= Edward Grimston (Ipswich MP) =

English politician and comptroller of Calais

Edward Grimston (ca. 1508–1600), of Rishangles, Suffolk, was an English politician and comptroller of Calais.

He was a Member of Parliament (MP) for Ipswich in 1563, 1571 and 1572, Eye in 1589 and Orford in 1593.

==Early life==
He was the son of Edward Grimston, by his wife Anne, daughter of John Garnish (Garneys) of Kenton, Suffolk. His grandfather was Edward Grimston (d. 19 March 1494), a son of the diplomat Edward Grimston (d. 1478), subject of the well-known portrait of 1446 by Petrus Christus (on long-term loan to the National Gallery from his descendant the Earl of Verulam), and his second wife Mary Drury. For a while he studied at Gonville Hall, Cambridge, but did not graduate. He was a commissioner in 1552 for the sale of church goods in Ipswich.

==The fall of Calais==
On 28 August 1552 he was appointed comptroller of Calais and the marches, by a patent dated 16 April 1553. In 1557 he purchased from the crown the manor of Rishangles, Suffolk, subject to the life estate of Robert Chichester. He is said to have frequently warned his superiors about the condition of Calais. When it was taken by Francis, Duke of Guise on 7 January 1558 he was made a prisoner and sent to the Bastille in Paris. He lost an estate purchased about Calais, and his ransom was set high. On 2 July 1558 he, Thomas Wentworth, 2nd Baron Wentworth, and others were indicted in London for high treason for a private agreement with the king of the French to surrender Calais. In October 1559 he was still a prisoner in the Bastille. He was lodged at the top of the building, but, with a file and a rope, changed his clothes with his servant, and escaped. He cut his beard with a pair of scissors supplied by his servant, managed to pass for a Scot, and got to England about the middle of November.
/
Grimston surrendered himself to the indictment against him, and was confined, first in Sir John Mason's house, and then in the Tower of London. On 28 November a special commission was issued for his trial. He was arraigned at the Guildhall, London, on 1 December. The jury acquitted him, and he was forthwith discharged.

==Later life==
In July 1560 Grimston was appointed muster-master of the army of the north, and by 6 August following had taken up his quarters at Berwick. Letters from him describing the bad state of the garrison are extant. The queen desired to recall him at Michaelmas, but he stayed on until the middle of November.

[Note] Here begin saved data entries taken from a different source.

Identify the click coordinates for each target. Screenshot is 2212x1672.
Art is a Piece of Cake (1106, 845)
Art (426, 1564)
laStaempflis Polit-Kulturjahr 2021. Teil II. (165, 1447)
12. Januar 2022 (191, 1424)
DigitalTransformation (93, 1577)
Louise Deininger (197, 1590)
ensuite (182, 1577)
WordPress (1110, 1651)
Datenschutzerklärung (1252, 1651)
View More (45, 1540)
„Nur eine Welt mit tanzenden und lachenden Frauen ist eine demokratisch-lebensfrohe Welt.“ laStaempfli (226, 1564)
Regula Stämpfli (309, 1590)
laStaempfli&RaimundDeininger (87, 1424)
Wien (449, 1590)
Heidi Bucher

To the parliament which assembled on 11 January 1563 Grimston was returned for Ipswich. On 25 June 1565 he was a second time appointed to a post at Berwick. following. He was again returned for Ipswich to the parliaments which met on 2 April 1571 and on 8 May 1572.

Grimston died on 17 March 1599.

==Family==
Grimston was twice married. His son, Edward Grimston, by his first wife, married Joan, daughter of Thomas Risby of Lavenham, Suffolk, and granddaughter of John Harbottle of Crossfield, and died in 1610. He was the grandfather of Sir Harbottle Grimston, 1st Baronet.